L’Assemblée nationale française doit examiner mardi 30 juin 2026 une version définitive de la proposition de loi instaurant un droit à l’aide à mourir, selon RFI. Ce texte, fruit d’un long parcours législatif, pourrait être adopté en dernière lecture le 15 juillet prochain. Il encadre strictement les conditions d’accès, l’administration de la substance létale, le rôle des soignants et les garanties pour éviter tout dérapage.
Ce qu’il faut retenir
- Un vote clé prévu mardi 30 juin 2026 à l’Assemblée nationale sur la proposition de loi relative à l’aide à mourir.
- Le texte pourrait être adopté définitivement le 15 juillet 2026, après des mois de débats.
- Les conditions d’accès, la procédure d’administration du produit létal et les garanties pour les soignants sont détaillées dans ce projet.
Un texte issu d’un parcours législatif mouvementé
La proposition de loi sur l’aide à mourir a suivi un parcours législatif particulièrement long avant d’arriver à ce stade décisif. Après des mois de discussions, des amendements et des navettes entre l’Assemblée nationale et le Sénat, les députés doivent désormais se prononcer sur une version finale. Ce vote intervient alors que le sujet reste profondément clivant au sein de la société française et des bancs parlementaires.
Le gouvernement a indiqué vouloir encadrer strictement ce droit, afin d’éviter toute dérive tout en répondant à une demande croissante de certains patients en fin de vie. « Nous devons garantir à la fois la liberté de choix et la protection des plus vulnérables », a rappelé la ministre de la Santé lors des débats préparatoires.
Les conditions d’accès strictement encadrées
Le texte prévoit que l’aide à mourir ne pourra être accordée qu’aux patients majeurs, atteints d’une affection grave et incurable, en phase avancée ou terminale, et souffrant de douleurs réfractaires aux traitements. Autant dire que la liste des critères est restrictive : les maladies concernées devront être soigneusement documentées par une équipe médicale pluridisciplinaire. « Ce n’est pas une solution de facilité, mais une réponse à des situations extrêmes », a souligné un député rapporteur du texte.
Par ailleurs, le patient devra exprimer sa volonté de manière libre et répétée, après un délai de réflexion de plusieurs jours. Un collège de médecins devra également valider le caractère « insupportable » de la souffrance avant toute autorisation.

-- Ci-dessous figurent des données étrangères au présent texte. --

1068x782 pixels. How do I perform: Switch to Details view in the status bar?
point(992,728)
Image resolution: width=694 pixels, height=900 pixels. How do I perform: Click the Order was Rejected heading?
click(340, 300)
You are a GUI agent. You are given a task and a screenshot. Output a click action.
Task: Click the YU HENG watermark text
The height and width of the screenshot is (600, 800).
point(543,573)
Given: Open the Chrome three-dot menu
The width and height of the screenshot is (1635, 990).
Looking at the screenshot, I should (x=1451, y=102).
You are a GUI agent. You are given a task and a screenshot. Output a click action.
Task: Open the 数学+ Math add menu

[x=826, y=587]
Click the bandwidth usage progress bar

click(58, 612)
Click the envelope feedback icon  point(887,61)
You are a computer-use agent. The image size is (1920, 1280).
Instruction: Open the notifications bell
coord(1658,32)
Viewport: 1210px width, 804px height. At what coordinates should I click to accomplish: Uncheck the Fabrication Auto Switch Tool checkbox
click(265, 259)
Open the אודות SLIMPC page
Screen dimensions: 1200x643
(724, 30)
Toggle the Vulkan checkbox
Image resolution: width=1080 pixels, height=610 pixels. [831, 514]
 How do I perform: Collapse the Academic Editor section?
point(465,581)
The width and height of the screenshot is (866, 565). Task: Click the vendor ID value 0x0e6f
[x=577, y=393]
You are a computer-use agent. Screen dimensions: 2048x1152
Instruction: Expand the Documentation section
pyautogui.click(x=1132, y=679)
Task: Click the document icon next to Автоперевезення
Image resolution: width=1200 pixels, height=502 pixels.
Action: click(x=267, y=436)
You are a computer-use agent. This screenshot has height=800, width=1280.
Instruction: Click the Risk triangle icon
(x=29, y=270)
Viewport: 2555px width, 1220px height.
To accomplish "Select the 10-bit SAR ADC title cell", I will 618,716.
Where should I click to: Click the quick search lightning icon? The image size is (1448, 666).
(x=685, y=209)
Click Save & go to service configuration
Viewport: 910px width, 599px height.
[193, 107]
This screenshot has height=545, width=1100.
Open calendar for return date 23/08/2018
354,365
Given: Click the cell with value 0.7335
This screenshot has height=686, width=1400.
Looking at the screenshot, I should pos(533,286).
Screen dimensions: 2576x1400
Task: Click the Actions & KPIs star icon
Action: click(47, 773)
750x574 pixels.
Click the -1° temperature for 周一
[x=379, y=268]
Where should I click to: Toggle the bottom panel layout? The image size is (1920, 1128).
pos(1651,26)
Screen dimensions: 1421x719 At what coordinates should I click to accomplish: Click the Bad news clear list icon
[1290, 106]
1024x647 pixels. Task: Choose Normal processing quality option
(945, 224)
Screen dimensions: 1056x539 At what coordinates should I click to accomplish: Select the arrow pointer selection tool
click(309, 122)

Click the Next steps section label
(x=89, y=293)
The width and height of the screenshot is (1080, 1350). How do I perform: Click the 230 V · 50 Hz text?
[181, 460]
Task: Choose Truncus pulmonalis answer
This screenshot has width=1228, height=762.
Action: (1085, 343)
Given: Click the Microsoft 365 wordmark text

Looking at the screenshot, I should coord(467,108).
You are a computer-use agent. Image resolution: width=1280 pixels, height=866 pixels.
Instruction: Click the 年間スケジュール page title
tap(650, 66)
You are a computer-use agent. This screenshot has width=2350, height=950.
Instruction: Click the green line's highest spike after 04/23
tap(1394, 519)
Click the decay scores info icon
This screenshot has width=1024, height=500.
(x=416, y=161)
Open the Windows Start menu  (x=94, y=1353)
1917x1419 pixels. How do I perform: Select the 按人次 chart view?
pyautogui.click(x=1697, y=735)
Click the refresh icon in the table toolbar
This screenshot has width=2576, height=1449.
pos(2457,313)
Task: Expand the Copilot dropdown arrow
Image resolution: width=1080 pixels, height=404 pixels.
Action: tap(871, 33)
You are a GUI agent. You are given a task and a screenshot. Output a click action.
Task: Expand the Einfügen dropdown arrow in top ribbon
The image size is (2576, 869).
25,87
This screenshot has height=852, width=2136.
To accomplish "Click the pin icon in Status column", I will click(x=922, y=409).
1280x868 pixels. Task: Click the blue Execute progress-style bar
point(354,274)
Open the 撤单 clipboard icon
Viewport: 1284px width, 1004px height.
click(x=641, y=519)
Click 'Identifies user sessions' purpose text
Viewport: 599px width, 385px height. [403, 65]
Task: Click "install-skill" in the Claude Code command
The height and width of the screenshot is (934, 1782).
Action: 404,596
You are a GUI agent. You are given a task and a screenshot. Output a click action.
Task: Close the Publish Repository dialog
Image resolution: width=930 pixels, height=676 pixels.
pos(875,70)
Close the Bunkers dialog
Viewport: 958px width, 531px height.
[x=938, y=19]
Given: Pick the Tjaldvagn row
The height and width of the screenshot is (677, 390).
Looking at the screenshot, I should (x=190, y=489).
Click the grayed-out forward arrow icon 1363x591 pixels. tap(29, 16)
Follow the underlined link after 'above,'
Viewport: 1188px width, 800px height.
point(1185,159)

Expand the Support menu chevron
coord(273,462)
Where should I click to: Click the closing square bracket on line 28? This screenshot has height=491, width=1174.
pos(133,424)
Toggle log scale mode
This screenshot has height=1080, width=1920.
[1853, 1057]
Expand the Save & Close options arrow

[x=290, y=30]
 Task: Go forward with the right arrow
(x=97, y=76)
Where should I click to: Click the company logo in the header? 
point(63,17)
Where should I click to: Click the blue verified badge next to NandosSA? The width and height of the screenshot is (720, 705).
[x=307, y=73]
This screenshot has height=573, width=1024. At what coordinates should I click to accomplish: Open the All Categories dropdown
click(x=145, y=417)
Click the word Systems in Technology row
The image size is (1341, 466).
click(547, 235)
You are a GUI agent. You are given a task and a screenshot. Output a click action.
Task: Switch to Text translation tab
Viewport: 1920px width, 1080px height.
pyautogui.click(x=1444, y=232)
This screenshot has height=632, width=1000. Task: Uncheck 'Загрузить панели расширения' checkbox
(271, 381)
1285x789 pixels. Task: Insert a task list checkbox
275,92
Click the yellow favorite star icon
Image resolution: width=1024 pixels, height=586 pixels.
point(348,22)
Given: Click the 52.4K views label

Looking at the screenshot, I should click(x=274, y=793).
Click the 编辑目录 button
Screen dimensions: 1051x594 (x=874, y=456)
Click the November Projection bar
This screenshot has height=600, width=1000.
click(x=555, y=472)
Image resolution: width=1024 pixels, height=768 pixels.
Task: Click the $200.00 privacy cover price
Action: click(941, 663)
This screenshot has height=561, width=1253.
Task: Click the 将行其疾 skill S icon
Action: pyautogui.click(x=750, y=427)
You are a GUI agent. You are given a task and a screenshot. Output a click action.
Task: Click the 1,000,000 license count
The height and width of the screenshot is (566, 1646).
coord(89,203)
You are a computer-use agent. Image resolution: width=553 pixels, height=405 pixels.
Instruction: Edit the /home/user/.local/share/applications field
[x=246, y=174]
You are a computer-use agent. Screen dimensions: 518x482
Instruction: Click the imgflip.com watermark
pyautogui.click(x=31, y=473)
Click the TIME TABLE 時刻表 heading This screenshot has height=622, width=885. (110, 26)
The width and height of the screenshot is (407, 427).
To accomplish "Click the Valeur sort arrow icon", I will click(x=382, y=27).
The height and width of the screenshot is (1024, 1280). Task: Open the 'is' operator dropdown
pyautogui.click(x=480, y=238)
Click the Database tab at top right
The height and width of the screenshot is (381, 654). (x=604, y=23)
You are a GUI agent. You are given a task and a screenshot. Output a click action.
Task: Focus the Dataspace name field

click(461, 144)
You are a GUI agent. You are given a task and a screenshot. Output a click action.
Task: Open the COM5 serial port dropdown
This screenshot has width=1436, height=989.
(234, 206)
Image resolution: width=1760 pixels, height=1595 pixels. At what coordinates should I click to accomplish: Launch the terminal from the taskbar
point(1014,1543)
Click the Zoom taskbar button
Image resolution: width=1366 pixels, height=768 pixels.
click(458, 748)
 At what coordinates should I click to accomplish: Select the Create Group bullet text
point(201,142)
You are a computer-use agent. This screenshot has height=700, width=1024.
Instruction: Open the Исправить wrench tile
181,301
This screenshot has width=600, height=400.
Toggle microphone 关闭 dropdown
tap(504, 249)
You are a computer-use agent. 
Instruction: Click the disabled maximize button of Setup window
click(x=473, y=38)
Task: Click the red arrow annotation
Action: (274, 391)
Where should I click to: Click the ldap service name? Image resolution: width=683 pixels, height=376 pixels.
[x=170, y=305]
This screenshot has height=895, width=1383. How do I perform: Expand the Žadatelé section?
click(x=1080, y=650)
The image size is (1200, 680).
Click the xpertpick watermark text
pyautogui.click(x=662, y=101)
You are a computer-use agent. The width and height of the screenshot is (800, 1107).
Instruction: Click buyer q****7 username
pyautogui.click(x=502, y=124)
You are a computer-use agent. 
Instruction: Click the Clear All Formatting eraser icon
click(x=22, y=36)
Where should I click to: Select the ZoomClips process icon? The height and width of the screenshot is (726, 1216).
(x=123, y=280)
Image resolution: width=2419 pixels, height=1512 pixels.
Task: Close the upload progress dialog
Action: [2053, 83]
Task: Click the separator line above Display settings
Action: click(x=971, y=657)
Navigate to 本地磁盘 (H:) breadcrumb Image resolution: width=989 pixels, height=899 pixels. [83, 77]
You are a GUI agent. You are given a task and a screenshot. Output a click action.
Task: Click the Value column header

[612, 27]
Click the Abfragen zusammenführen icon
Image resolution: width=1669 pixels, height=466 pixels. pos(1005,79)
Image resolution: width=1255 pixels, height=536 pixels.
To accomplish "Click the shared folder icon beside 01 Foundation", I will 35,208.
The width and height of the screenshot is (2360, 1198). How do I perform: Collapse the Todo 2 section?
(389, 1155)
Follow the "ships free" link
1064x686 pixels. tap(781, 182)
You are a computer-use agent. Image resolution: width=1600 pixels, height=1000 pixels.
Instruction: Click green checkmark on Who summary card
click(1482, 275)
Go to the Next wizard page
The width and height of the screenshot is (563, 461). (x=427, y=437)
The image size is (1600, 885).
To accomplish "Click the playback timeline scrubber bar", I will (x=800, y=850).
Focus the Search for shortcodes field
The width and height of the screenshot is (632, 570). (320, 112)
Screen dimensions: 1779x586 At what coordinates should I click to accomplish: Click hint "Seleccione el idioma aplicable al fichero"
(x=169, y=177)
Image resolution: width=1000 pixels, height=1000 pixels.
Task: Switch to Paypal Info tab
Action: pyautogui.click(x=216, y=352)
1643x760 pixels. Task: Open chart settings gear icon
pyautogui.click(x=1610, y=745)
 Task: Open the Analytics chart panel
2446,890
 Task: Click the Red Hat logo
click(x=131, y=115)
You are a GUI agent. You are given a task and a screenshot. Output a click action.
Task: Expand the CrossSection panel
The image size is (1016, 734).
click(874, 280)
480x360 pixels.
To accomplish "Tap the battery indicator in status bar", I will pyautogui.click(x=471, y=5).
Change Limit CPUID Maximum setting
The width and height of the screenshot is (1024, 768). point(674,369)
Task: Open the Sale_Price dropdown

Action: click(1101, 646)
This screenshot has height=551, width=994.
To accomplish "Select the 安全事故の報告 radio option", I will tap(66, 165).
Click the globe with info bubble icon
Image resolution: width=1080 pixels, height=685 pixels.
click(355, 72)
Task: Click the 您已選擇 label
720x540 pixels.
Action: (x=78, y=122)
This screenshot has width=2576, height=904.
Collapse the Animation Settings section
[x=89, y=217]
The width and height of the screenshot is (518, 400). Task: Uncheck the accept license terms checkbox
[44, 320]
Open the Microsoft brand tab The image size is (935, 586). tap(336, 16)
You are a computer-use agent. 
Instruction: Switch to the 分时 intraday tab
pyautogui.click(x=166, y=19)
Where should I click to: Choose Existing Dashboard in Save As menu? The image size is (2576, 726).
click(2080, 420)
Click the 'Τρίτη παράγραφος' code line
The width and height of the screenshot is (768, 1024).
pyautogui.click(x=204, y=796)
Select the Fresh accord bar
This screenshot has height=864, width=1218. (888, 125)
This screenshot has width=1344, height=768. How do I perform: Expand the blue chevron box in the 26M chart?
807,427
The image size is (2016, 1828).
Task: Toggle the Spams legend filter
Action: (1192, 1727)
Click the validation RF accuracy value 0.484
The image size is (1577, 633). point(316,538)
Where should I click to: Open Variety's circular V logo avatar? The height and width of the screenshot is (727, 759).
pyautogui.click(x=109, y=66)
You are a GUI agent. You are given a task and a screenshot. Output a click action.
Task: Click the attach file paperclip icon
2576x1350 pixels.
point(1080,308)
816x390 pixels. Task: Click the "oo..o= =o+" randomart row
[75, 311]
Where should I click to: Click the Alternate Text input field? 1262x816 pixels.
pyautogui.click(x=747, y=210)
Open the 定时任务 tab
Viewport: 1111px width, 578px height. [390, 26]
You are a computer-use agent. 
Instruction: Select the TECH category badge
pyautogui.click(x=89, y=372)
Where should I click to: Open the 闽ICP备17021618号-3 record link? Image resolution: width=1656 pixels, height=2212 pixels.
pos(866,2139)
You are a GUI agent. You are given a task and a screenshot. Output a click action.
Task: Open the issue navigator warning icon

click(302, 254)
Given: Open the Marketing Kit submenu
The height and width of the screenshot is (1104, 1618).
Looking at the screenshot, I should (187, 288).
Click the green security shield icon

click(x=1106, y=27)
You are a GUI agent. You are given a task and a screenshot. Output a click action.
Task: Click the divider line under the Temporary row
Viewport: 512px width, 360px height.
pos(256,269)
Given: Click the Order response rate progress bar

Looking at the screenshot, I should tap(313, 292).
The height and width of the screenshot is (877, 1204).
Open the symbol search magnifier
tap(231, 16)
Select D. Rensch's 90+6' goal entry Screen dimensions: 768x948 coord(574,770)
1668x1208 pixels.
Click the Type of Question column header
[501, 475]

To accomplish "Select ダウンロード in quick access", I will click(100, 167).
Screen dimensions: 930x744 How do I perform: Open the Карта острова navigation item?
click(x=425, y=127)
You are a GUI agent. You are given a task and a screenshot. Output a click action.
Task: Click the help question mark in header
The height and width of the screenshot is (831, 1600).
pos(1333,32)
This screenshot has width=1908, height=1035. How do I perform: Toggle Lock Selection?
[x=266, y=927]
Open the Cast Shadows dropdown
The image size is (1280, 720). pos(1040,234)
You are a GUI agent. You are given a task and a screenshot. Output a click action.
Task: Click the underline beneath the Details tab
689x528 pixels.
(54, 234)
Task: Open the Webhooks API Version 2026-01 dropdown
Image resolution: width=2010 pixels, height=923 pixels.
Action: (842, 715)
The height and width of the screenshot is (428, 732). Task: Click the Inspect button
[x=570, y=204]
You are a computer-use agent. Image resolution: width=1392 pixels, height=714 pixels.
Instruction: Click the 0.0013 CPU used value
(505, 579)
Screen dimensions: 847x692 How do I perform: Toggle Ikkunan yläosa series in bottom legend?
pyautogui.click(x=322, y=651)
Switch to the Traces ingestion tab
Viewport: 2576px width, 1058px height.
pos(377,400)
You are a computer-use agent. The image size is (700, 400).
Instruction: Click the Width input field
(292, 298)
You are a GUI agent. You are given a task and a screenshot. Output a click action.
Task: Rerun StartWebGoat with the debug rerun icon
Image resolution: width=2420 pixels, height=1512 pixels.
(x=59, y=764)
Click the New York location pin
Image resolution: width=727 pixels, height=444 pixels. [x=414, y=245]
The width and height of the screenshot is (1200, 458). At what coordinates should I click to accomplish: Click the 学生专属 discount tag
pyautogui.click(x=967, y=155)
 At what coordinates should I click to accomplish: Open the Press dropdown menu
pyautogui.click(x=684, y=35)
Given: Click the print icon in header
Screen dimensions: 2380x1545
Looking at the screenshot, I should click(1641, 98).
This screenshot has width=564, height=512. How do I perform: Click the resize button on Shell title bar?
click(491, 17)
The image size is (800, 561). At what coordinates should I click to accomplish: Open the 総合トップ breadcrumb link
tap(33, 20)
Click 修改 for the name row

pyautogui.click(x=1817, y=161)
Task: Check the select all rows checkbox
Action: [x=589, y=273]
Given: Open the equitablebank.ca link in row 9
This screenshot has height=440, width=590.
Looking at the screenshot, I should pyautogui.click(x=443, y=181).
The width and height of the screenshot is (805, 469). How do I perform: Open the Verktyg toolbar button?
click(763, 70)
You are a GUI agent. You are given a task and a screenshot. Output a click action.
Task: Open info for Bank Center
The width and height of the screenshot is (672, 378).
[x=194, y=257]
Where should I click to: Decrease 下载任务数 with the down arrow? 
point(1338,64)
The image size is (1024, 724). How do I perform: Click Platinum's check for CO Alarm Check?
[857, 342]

Une procédure médicalisée et des garde-fous renforcés
L’administration de la substance létale sera réservée aux médecins, formés spécifiquement à cette pratique. Ils pourront recourir à une injection ou à une ingestion, sous surveillance médicale constante. Le texte insiste sur le caractère « exceptionnel » de cette intervention, qui ne pourra intervenir qu’en milieu hospitalier ou dans un établissement de santé agréé.
Côté soignants, la loi prévoit un droit à l’objection de conscience. Aucun professionnel ne pourra être contraint de participer à l’acte, et des protections juridiques seront mises en place pour éviter les poursuites abusives. « Nous devons protéger ceux qui accompagnent les patients sans les exposer à des risques inutiles », a expliqué un membre de la commission des Affaires sociales.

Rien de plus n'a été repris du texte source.